* DATASET CONTENT
::::

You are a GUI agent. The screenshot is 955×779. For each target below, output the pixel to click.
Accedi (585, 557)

::::

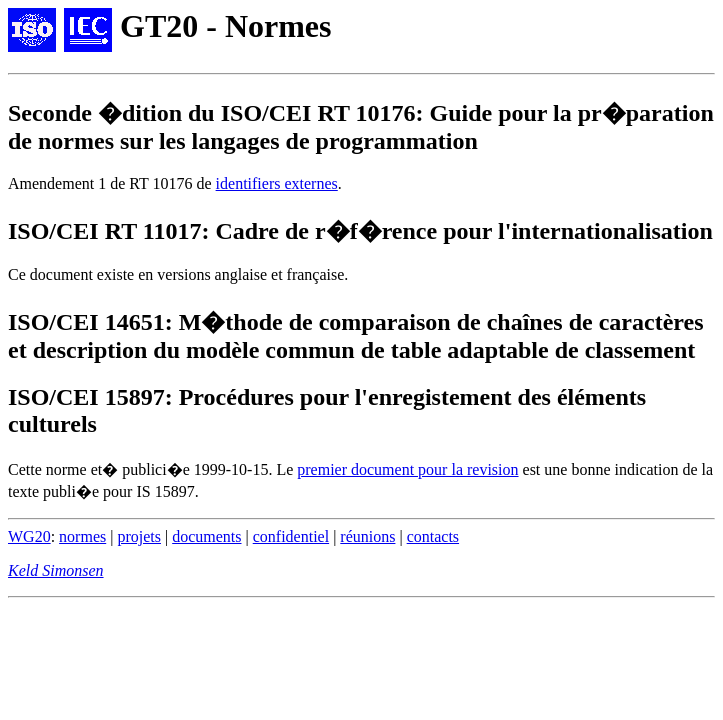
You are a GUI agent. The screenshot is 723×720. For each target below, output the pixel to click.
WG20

::::

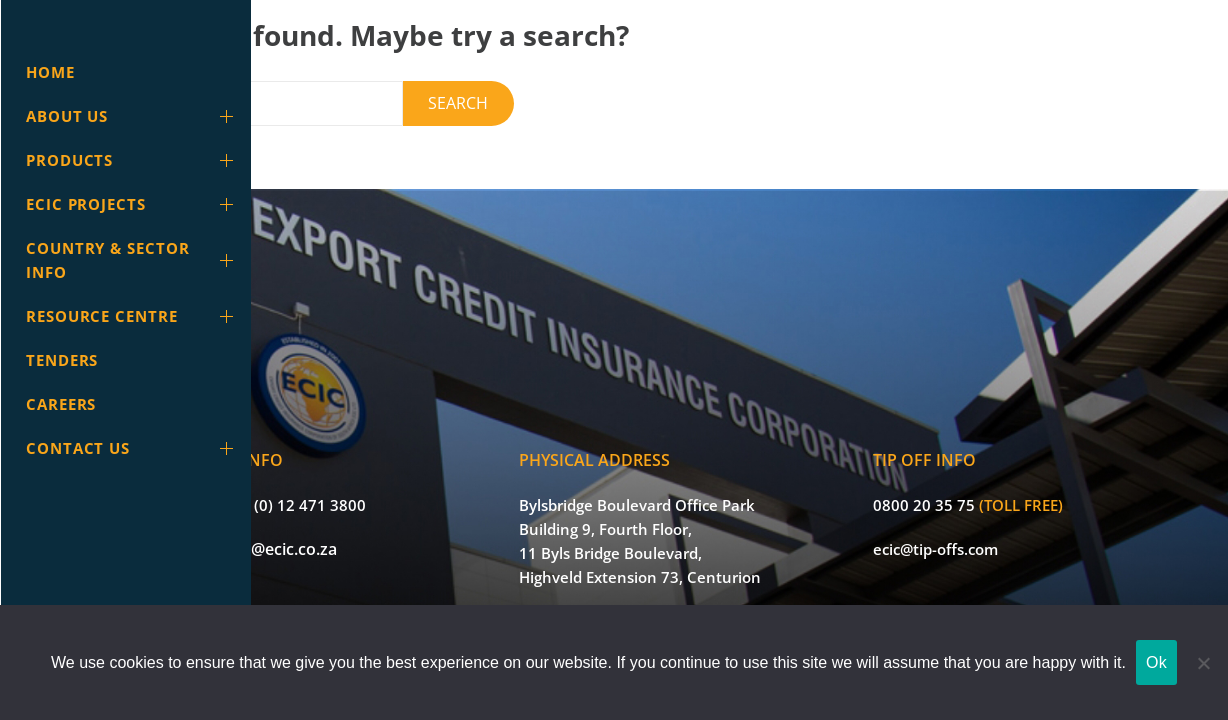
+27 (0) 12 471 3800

::::

Render the listing from the line containing "You are a GUI agent. The screenshot is 955×779." through the line containing "Accedi (585, 557)" as a Markdown table with a column No. for the row number and a column Text for the line, leaving out any blank lines.

| No. | Text |
|---|---|
| 1 | You are a GUI agent. The screenshot is 955×779. For each target below, output the pixel to click. |
| 2 | Accedi (585, 557) |